Une avancée significative dans la compréhension de la dépression révèle que certains aspects du cerveau de ces individus diffèrent nettement de ceux qui ne souffrent pas de cette maladie, même avant l’apparition des premiers symptômes. Ce nouvel éclairage, basé sur des recherches approfondies, soulève des questions fascinantes sur les mécanismes de cette condition.
Chez les personnes souffrant de dépression, une partie du réseau cérébral, connue sous le nom de « réseau de saillance », est beaucoup plus étendue que chez ceux qui ne souffrent pas de cette condition, et cela même avant l’apparition des symptômes.

Le tabou sur la santé mentale a conduit pendant des années à considérer la dépendance comme un aspect de caractère, quelque chose qui dépendait en quelque sorte de la volonté des personnes.

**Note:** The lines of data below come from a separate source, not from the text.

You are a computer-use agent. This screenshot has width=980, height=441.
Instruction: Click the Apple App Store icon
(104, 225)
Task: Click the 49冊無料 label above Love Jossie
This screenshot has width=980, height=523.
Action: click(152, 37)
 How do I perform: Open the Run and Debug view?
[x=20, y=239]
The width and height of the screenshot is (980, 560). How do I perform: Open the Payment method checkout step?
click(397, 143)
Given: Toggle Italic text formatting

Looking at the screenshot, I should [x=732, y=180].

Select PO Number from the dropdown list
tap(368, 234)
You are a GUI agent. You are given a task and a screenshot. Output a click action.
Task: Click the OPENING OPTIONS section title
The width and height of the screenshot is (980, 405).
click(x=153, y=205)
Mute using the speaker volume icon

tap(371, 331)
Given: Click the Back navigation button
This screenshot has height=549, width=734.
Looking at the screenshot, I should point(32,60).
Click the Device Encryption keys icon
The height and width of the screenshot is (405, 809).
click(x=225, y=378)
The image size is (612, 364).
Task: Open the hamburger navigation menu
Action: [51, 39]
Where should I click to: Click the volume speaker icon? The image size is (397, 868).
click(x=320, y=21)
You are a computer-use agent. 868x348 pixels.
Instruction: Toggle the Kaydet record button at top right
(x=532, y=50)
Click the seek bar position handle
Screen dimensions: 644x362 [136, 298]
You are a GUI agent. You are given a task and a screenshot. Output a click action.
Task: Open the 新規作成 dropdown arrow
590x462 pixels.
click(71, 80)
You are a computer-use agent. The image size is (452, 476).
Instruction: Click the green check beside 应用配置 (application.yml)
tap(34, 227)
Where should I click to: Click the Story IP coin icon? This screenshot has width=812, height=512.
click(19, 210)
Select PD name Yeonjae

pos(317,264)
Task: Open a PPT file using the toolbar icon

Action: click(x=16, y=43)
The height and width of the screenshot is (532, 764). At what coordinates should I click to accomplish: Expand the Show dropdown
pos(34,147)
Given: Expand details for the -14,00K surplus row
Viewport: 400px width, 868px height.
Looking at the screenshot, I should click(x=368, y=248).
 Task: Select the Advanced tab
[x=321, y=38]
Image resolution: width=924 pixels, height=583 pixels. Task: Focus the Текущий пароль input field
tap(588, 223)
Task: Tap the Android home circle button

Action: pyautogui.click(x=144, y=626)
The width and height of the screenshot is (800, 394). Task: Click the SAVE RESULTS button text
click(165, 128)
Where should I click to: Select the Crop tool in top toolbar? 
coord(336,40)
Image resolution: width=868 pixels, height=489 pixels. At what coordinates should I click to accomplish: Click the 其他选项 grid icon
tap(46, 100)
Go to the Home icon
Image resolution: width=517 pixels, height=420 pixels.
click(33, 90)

Aujourd’hui, enfin, après des années, la dépression est reconnue comme une maladie à part entière et est diagnostiquée et traitée comme telle. Une étude récente a suggéré que même la dilatation de la pupille pourrait être un outil pour comprendre si une personne souffre ou non de dépression.
À présent, une nouvelle étude enrichit nos connaissances sur cette condition – dont souffrent environ 280 millions de personnes dans le monde – en apportant des informations importantes, tout en ouvrant de nouvelles perspectives de recherche sur les possibilités de traitement : dans le cerveau des personnes atteintes de dépression, une partie du réseau cérébral serait beaucoup plus étendue des années avant que la maladie ne se manifeste. Il s’agit du soi-disant « réseau de saillance », une zone de régions cérébrales, situées dans le cortex préfrontal et le striatum, que l’on pense jouer un rôle dans les mécanismes de récompense et dans la réception des stimuli.
L’étude du cerveau
L’étude, récemment publiée dans Nature, a été menée par un groupe de chercheurs de Weill Cornell Medicine à New York à travers une approche de scan profonde. L’objectif était de comprendre s’il y avait des détails détectables dans le système d’interactions neuronales d’un individu qui pourraient déterminer une éventuelle prédisposition à la dépression ou à d’autres conditions neuropsychiatriques.
Chaque personne – expliquent les chercheurs – a effectivement un modèle d’activité cérébrale individuel qui non seulement varie d’un individu à l’autre, mais également au sein de la même personne à différents moments de sa vie. Étudier la dépendance pose néanmoins un problème car ce n’est pas une condition permanente, mais « un syndrome psychiatrique épisodique, caractérisé par des périodes de mauvaise humeur mêlées à des périodes de bien-être ».
Une région pourrait être liée à la dépression
Pour surmonter cette difficulté, les chercheurs ont étudié le cerveau d’un groupe de personnes en soumettant celui-ci à des IRM fonctionnelles périodiques pendant plusieurs mois : ce faisant, ils ont découvert que chez la plupart des personnes souffrant de dépression, le réseau de saillance occupait un espace presque deux fois plus grand que chez celles qui ne souffraient pas de cette condition. Cela a conduit les auteurs de l’étude à émettre l’hypothèse selon laquelle « avoir un réseau de saillance plus vaste semble augmenter le risque de dépression« .
Un aspect vraiment intéressant est apparu lorsque, grâce à la collaboration avec une équipe de recherche internationale, il a été possible d’observer des scans cérébraux de centaines de personnes effectués tout au long de leur vie : ces données ont révélé que les personnes ayant un réseau de saillance plus étendu depuis l’enfance avaient une probabilité accrue de développer une dépression à l’âge adulte. Cette découverte, bien qu’elle doive être confirmée par des recherches supplémentaires, pourrait ouvrir la voie à de nouveaux traitements, tout en posant la base pour une approche capable de calculer la prédisposition d’une personne à la dépression.